What is being asked
Copy each entry below exactly as it appears.

Records shown

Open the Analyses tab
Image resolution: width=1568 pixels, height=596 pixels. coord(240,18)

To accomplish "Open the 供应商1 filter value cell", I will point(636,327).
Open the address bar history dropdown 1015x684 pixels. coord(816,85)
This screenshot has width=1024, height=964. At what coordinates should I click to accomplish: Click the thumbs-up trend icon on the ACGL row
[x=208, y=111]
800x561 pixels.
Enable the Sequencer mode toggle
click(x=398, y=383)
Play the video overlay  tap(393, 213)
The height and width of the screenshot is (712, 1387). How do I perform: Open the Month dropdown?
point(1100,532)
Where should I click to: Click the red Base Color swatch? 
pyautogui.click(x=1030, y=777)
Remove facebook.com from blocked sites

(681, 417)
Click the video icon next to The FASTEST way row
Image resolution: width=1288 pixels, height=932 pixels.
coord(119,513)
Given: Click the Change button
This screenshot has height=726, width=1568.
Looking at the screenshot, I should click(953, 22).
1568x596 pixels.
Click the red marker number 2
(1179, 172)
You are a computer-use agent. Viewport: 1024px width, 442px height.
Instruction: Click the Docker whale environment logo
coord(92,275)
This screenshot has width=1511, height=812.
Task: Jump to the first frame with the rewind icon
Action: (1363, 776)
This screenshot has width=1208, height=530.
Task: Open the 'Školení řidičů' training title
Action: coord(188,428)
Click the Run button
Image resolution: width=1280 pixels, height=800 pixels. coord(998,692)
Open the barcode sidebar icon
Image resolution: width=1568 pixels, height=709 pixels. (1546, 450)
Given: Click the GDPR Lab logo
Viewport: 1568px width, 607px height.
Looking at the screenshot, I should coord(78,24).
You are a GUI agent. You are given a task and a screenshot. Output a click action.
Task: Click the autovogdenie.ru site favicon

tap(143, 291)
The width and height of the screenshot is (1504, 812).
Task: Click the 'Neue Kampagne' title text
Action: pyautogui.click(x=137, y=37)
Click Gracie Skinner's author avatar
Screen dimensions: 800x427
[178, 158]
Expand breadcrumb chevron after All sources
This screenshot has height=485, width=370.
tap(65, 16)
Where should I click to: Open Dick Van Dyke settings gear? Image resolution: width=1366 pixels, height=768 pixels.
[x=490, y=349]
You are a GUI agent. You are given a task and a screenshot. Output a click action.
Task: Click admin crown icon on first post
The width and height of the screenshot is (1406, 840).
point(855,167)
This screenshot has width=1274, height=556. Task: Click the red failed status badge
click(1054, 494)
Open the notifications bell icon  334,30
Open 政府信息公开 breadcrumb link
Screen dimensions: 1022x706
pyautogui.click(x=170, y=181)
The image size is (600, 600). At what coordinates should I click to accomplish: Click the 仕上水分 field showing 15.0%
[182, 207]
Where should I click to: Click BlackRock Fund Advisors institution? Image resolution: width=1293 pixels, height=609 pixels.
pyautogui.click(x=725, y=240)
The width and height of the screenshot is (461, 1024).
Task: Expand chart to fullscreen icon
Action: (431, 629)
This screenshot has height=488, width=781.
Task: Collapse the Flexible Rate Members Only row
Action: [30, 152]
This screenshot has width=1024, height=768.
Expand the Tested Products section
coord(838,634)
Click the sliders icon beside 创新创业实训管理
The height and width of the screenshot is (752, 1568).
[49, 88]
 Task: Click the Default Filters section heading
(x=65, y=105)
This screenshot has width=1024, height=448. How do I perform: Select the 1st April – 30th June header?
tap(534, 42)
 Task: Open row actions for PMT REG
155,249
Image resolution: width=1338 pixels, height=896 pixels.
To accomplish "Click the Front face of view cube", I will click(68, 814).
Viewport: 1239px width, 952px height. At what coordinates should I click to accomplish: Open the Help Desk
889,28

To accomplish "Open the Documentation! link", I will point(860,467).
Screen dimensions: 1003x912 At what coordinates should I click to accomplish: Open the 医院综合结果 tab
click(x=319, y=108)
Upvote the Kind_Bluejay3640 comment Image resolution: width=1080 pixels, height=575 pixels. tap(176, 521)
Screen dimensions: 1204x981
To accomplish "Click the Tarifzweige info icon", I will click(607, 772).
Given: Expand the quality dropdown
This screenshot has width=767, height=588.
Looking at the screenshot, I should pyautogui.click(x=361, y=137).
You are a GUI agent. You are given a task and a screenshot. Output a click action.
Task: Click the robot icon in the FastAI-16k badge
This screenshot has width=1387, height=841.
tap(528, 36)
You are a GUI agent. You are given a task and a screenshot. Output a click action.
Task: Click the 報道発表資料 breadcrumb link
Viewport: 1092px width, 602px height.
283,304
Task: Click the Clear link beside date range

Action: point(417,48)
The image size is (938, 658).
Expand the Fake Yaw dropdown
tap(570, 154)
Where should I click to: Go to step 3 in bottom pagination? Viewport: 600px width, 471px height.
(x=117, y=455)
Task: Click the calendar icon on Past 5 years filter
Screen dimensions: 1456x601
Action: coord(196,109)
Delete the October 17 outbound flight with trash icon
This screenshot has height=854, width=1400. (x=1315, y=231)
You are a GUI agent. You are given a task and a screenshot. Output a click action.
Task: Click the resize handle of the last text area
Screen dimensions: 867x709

The answer
Open the Analyses tab
Image resolution: width=1568 pixels, height=596 pixels. coord(240,18)

To accomplish "Open the 供应商1 filter value cell", I will point(636,327).
Open the address bar history dropdown 1015x684 pixels. coord(816,85)
This screenshot has width=1024, height=964. At what coordinates should I click to accomplish: Click the thumbs-up trend icon on the ACGL row
[x=208, y=111]
800x561 pixels.
Enable the Sequencer mode toggle
click(x=398, y=383)
Play the video overlay  tap(393, 213)
The height and width of the screenshot is (712, 1387). How do I perform: Open the Month dropdown?
point(1100,532)
Where should I click to: Click the red Base Color swatch? 
pyautogui.click(x=1030, y=777)
Remove facebook.com from blocked sites

(681, 417)
Click the video icon next to The FASTEST way row
Image resolution: width=1288 pixels, height=932 pixels.
coord(119,513)
Given: Click the Change button
This screenshot has height=726, width=1568.
Looking at the screenshot, I should click(953, 22).
1568x596 pixels.
Click the red marker number 2
(1179, 172)
You are a computer-use agent. Viewport: 1024px width, 442px height.
Instruction: Click the Docker whale environment logo
coord(92,275)
This screenshot has width=1511, height=812.
Task: Jump to the first frame with the rewind icon
Action: (1363, 776)
This screenshot has width=1208, height=530.
Task: Open the 'Školení řidičů' training title
Action: coord(188,428)
Click the Run button
Image resolution: width=1280 pixels, height=800 pixels. coord(998,692)
Open the barcode sidebar icon
Image resolution: width=1568 pixels, height=709 pixels. (1546, 450)
Given: Click the GDPR Lab logo
Viewport: 1568px width, 607px height.
Looking at the screenshot, I should coord(78,24).
You are a GUI agent. You are given a task and a screenshot. Output a click action.
Task: Click the autovogdenie.ru site favicon

tap(143, 291)
The width and height of the screenshot is (1504, 812).
Task: Click the 'Neue Kampagne' title text
Action: pyautogui.click(x=137, y=37)
Click Gracie Skinner's author avatar
Screen dimensions: 800x427
[178, 158]
Expand breadcrumb chevron after All sources
This screenshot has height=485, width=370.
tap(65, 16)
Where should I click to: Open Dick Van Dyke settings gear? Image resolution: width=1366 pixels, height=768 pixels.
[x=490, y=349]
You are a GUI agent. You are given a task and a screenshot. Output a click action.
Task: Click admin crown icon on first post
The width and height of the screenshot is (1406, 840).
point(855,167)
This screenshot has width=1274, height=556. Task: Click the red failed status badge
click(1054, 494)
Open the notifications bell icon  334,30
Open 政府信息公开 breadcrumb link
Screen dimensions: 1022x706
pyautogui.click(x=170, y=181)
The image size is (600, 600). At what coordinates should I click to accomplish: Click the 仕上水分 field showing 15.0%
[182, 207]
Where should I click to: Click BlackRock Fund Advisors institution? Image resolution: width=1293 pixels, height=609 pixels.
pyautogui.click(x=725, y=240)
The width and height of the screenshot is (461, 1024).
Task: Expand chart to fullscreen icon
Action: (431, 629)
This screenshot has height=488, width=781.
Task: Collapse the Flexible Rate Members Only row
Action: [30, 152]
This screenshot has width=1024, height=768.
Expand the Tested Products section
coord(838,634)
Click the sliders icon beside 创新创业实训管理
The height and width of the screenshot is (752, 1568).
[49, 88]
 Task: Click the Default Filters section heading
(x=65, y=105)
This screenshot has width=1024, height=448. How do I perform: Select the 1st April – 30th June header?
tap(534, 42)
 Task: Open row actions for PMT REG
155,249
Image resolution: width=1338 pixels, height=896 pixels.
To accomplish "Click the Front face of view cube", I will click(68, 814).
Viewport: 1239px width, 952px height. At what coordinates should I click to accomplish: Open the Help Desk
889,28

To accomplish "Open the Documentation! link", I will point(860,467).
Screen dimensions: 1003x912 At what coordinates should I click to accomplish: Open the 医院综合结果 tab
click(x=319, y=108)
Upvote the Kind_Bluejay3640 comment Image resolution: width=1080 pixels, height=575 pixels. tap(176, 521)
Screen dimensions: 1204x981
To accomplish "Click the Tarifzweige info icon", I will click(607, 772).
Given: Expand the quality dropdown
This screenshot has width=767, height=588.
Looking at the screenshot, I should pyautogui.click(x=361, y=137).
You are a GUI agent. You are given a task and a screenshot. Output a click action.
Task: Click the robot icon in the FastAI-16k badge
This screenshot has width=1387, height=841.
tap(528, 36)
You are a GUI agent. You are given a task and a screenshot. Output a click action.
Task: Click the 報道発表資料 breadcrumb link
Viewport: 1092px width, 602px height.
283,304
Task: Click the Clear link beside date range

Action: point(417,48)
The image size is (938, 658).
Expand the Fake Yaw dropdown
tap(570, 154)
Where should I click to: Go to step 3 in bottom pagination? Viewport: 600px width, 471px height.
(x=117, y=455)
Task: Click the calendar icon on Past 5 years filter
Screen dimensions: 1456x601
Action: coord(196,109)
Delete the October 17 outbound flight with trash icon
This screenshot has height=854, width=1400. (x=1315, y=231)
You are a GUI agent. You are given a task and a screenshot. Output a click action.
Task: Click the resize handle of the last text area
Screen dimensions: 867x709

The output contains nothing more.